■ **Directions for this task**: Reproduce exactly the lines below from the one containing "Open the Google reCaptcha Site link" through the one containing "Toggle the purple Trend line legend", including both, and nothing else.

[Records drawn from a dataset]
#####

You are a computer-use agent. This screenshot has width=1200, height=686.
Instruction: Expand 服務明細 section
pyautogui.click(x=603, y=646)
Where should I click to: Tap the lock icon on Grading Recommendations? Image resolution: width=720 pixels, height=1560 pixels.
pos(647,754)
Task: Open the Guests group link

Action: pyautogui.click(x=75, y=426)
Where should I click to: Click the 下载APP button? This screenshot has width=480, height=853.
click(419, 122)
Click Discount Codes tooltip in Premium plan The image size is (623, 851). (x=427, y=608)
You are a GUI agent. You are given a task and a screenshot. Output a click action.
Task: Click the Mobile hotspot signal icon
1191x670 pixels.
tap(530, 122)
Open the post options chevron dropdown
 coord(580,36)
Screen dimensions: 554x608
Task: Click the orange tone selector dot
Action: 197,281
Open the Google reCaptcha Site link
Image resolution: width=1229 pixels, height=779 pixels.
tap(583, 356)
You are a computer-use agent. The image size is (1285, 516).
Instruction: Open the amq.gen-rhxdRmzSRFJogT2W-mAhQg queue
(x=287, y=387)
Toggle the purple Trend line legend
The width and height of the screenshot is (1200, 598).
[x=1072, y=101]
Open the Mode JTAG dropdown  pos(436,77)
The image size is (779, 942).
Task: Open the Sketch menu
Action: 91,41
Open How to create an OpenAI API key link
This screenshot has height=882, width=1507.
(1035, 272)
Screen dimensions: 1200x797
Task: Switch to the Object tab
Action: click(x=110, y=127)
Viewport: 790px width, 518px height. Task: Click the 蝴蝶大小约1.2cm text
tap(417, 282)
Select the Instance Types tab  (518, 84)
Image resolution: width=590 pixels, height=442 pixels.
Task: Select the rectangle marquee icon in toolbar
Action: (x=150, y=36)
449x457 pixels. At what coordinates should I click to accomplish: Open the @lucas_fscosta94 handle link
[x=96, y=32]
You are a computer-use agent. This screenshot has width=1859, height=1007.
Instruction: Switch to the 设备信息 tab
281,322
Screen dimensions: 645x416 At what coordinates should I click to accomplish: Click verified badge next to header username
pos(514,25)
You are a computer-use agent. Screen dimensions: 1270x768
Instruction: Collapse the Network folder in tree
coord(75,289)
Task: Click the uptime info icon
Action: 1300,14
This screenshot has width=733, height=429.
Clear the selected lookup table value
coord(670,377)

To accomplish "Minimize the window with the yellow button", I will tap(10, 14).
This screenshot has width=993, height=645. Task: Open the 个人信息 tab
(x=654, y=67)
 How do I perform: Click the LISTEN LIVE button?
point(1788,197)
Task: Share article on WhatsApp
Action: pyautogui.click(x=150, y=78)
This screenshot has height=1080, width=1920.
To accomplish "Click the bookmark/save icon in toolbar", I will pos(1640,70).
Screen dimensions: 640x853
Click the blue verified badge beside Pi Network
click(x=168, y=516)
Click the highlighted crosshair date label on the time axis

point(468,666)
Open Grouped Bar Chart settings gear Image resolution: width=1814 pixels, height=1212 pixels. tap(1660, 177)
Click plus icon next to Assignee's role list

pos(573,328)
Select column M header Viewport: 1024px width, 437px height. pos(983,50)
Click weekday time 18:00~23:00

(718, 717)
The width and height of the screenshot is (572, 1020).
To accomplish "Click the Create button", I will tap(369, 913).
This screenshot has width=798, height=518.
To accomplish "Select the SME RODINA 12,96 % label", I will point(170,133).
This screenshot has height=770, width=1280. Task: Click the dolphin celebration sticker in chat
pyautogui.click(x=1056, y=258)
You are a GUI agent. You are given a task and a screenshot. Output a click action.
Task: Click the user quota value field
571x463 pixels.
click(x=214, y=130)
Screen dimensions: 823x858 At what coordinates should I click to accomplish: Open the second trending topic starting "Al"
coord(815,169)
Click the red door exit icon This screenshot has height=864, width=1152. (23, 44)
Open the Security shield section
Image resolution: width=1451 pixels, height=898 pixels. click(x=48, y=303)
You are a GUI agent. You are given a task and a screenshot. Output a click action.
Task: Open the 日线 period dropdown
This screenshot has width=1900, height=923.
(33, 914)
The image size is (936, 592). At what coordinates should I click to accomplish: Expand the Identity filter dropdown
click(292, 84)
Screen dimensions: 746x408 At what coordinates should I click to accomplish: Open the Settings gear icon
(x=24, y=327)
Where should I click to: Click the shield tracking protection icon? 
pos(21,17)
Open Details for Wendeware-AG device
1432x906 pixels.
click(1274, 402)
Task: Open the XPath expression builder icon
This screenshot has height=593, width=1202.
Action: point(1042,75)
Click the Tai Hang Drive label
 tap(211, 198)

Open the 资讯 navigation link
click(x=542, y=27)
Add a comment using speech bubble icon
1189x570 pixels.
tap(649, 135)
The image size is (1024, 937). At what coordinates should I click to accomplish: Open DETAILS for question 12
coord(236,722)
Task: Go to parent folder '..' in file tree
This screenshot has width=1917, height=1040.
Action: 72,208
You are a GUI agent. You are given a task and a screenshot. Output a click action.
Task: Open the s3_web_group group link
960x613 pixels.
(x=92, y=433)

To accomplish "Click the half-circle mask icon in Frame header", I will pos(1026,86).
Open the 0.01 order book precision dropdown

#####

■ **Written answer**:
Open the Google reCaptcha Site link
Image resolution: width=1229 pixels, height=779 pixels.
tap(583, 356)
You are a computer-use agent. The image size is (1285, 516).
Instruction: Open the amq.gen-rhxdRmzSRFJogT2W-mAhQg queue
(x=287, y=387)
Toggle the purple Trend line legend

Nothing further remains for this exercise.